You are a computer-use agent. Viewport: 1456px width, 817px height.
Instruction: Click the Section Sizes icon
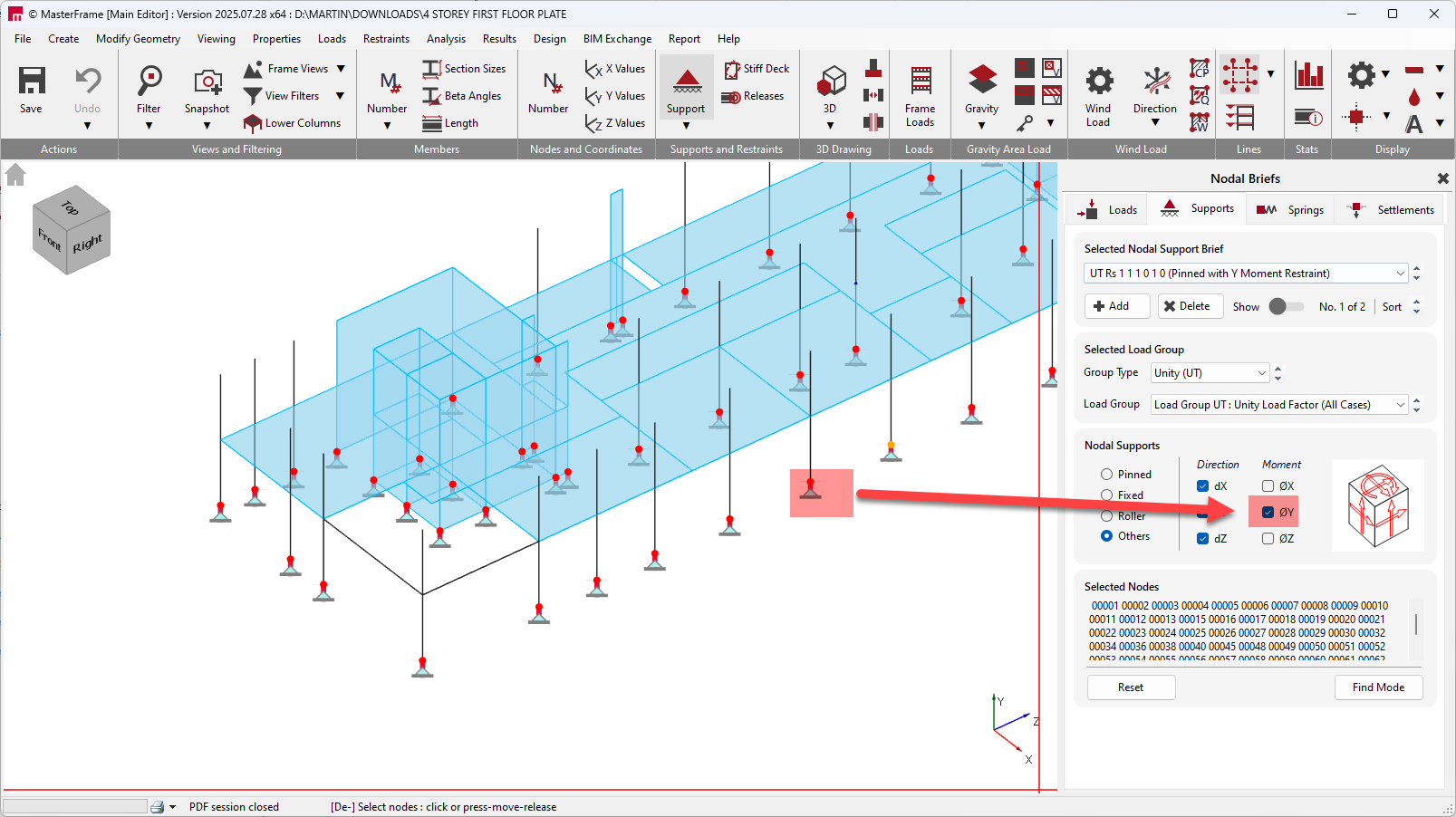click(432, 69)
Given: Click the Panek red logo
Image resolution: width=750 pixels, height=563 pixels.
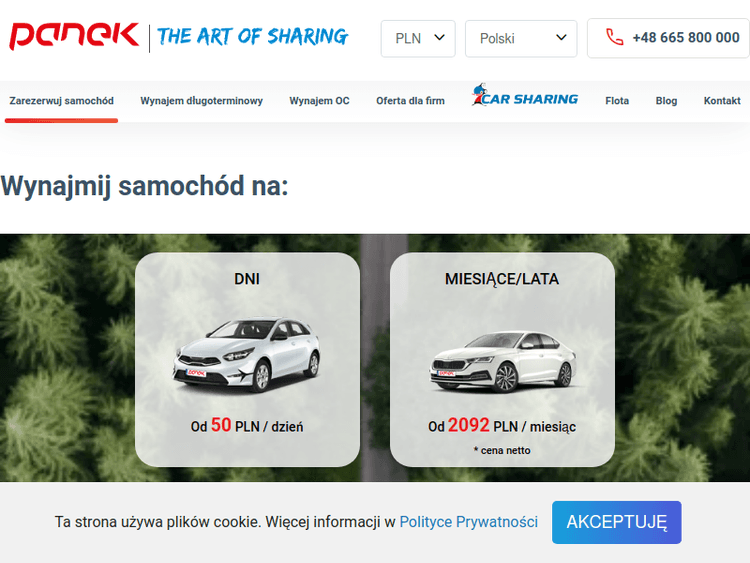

____

# [Your task]
Return the entries above exactly, skipping any images.

# [Answer below]
You are a computer-use agent. Viewport: 1456px width, 817px height.
Instruction: Click the Section Sizes icon
click(432, 69)
Given: Click the Panek red logo
Image resolution: width=750 pixels, height=563 pixels.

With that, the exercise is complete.